In early 2017, ISIL controlled approximately 45,377 square kilometers (17,520 square miles) of territory in Iraq and Syria and 7,323 km2 of territory elsewhere, for a total of 52,700 square kilometres (20,300 sq mi).[9] This represents a substantial decline from the group's territorial peak in late 2014, when it controlled between 100,000 square kilometres (39,000 sq mi)[9] and 110,000 square kilometres (42,000 sq mi)[21] of territory in total.[9][22] ISIL's territory has declined substantially in almost every country since 2014, a result of the group's unpopularity and the military action taken against it.[9] ISIL propaganda claims a peak territorial extent of 282,485 km2.[23]

The majority of ISIL-controlled territory, though much-diminished, continues to be in the desert in eastern Syria, in addition to isolated pockets elsewhere in the country.[9] The majority of the Caliphate's territory, population, revenue, and prestige came from the territory it once held in Iraq and Syria.[9] In Afghanistan, ISIL mostly controls territory near the Pakistan border and has lost 87% of its territory since spring 2015.[9] In Libya, the group operates mostly as a moving insurgent force, occupying places before abandoning them again.[24] In Egypt, the group controls 910 km2 of land centered around the village of Sheikh Zuweid, which represents less than 1% of Egypt's territory.[9] In Nigeria, Boko Haram (at the time an ISIL affiliate) controlled 6,041 km2 of territory at its maximum extent in 2014, though most of this area was lost amid military reversals and a split within Boko Haram between pro- and anti-ISIL factions.[9] By late 2019, however, ISIL's African forces had once again seized large areas in Nigeria.[25]


The fifth edition of the Islamic State's Dabiq magazine explained the group's process for establishing new provinces.

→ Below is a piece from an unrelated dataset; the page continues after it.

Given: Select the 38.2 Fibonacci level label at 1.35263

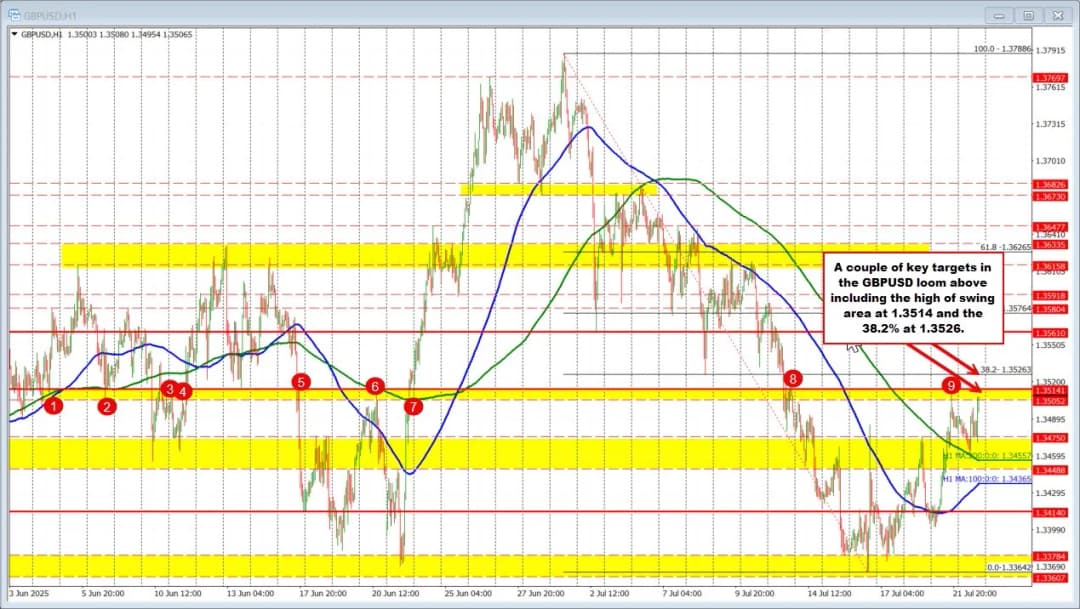Looking at the screenshot, I should coord(1005,369).
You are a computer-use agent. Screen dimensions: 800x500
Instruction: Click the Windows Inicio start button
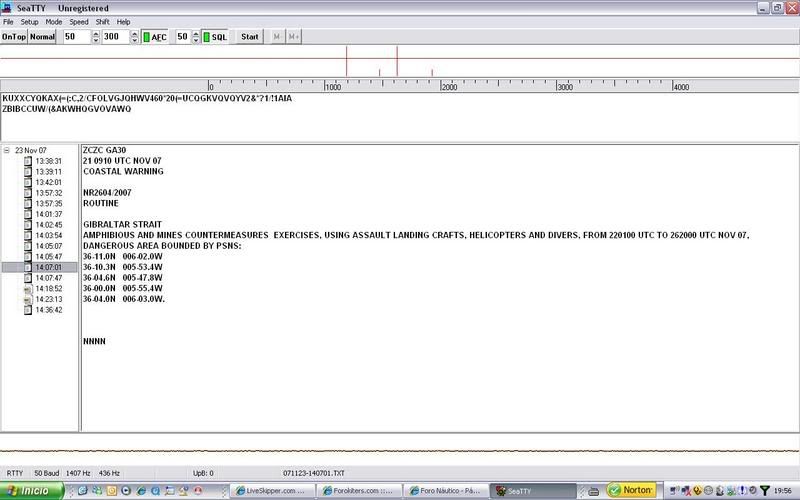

Jihadist groups in a given area must consolidate into a unified body and publicly declare their allegiance to the caliph. The group must nominate a Wāli (Governor), a Shura Council (religious leadership), and formulate a military strategy to consolidate territorial control and implement ISIL's version of Sharia law. Once formally accepted, ISIL considers the group to be one of its provinces and gives it support.[26] Dabiq has acknowledged support in regions including East Turkestan (Xinjiang), Indonesia and the Philippines, and claimed that ISIL would eventually establish wilayat in these areas after forming direct relationships with its supporters there.[26]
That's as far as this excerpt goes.